Turquie, Syrie : quelles alternatives aux régimes politiques en place ? (II)

Syrie : quelles alternatives à Bachar El Assad

André Métayer – La situation en Syrie se complique de jour en jour.

Eyyup Doru – L’intrusion dans le conflit armé contre Bachar El Assad de différents groupes d’opposition liés à Al Qaida complique la situation. L’opposition à Bachar El Assad reste, à ce jour, très divisée et la présence en Syrie de groupes radicaux islamistes rend encore plus aléatoire une issue politique. La situation est également marquée par une avancée des forces militaires gouvernementales dans des provinces et dans des villes dont elles ont repris le contrôle. Les régions contrôlées par les Kurdes font exception grâce aux “unités de défense populaire” (HPG) du Parti de l’Union démocratique (PYD), mises en place pour les protéger d’incursions en provenance tant de la Syrie et que de la Turquie.

A Alep – près de 2 000 000 habitants dont 600 000 Kurdes – les affrontements sont importants. La ville est écartelée en quatre secteurs, tenus respectivement par les Kurdes, les forces militaires gouvernementales et l’opposition qui elle-même se divise en deux : l’Armée syrienne Libre (ASL), d’une part, et les groupes liés à Al Qaida, d’autre part. Les forces militaires kurdes défendent les quartiers kurdes contre des attaques des forces gouvernementales. EIles s’opposent aussi à l’Armée syrienne Libre et aux groupes islamistes quand ils tentent de pénétrer dans les zones qu’elles contrôlent. Par ailleurs, l’Irak essaie de créer une deuxième force militaire, ce qui ajoute à la complexité de la situation.

AM – Le problème des réfugiés est crucial.

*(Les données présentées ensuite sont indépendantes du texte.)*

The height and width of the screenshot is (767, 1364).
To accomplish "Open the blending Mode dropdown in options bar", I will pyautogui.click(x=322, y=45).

ED – De nombreuses familles fuient les zones de combat et tentent de trouver refuge dans les régions et les villes kurdes. L’accueil de près de 750 000 personnes crée de graves problèmes économiques et d’approvisionnement, aggravés par le fait que la Turquie et l’Irak ont fermé leurs frontière. De plus, aucune aide internationale ne parvient dans ces régions.

AM – Sur le plan international, même si toutes les grandes puissances, à l’exception de la Russie, appellent au départ de Bachar El Assad et au soutien à l’opposition syrienne, aucune pour le moment n’envisage une intervention militaire directe.

ED – Elles sont confrontées les une et les autres à une réalité politique d’envergure : quelle alternative au départ de Bachar El Assad ? L’expérience de l’Afghanistan, de l’Irak et plus récemment de la Libye, démontre qu’il ne suffit pas de renverser le pouvoir en place pour que se construise une société démocratique. Le soutien du Qatar et de l’Arabie Saoudite à la rébellion syrienne n’est pas dans ce domaine un gage pour qu’émerge une Syrie démocratique. À noter qu’au début du conflit, la position de l’Union européenne était singulièrement anti-kurde au motif que les Kurdes refusaient de combattre l’armée de Bachar Al Assad. Mais au fur et à mesure que le conflit s’enlise, au risque d’une dangereuse déportation des violences confessionnelles (chiites-sunnites) vers les pays voisins, certains responsables occidentaux commencent à voir les Kurdes sous un autre angle. C’est dans cette situation complexe que les Kurdes tente de construire une autonomie démocratique dans les zones qu’ils contrôlent tout en réclamant de la Syrie une intégration de toutes les communautés.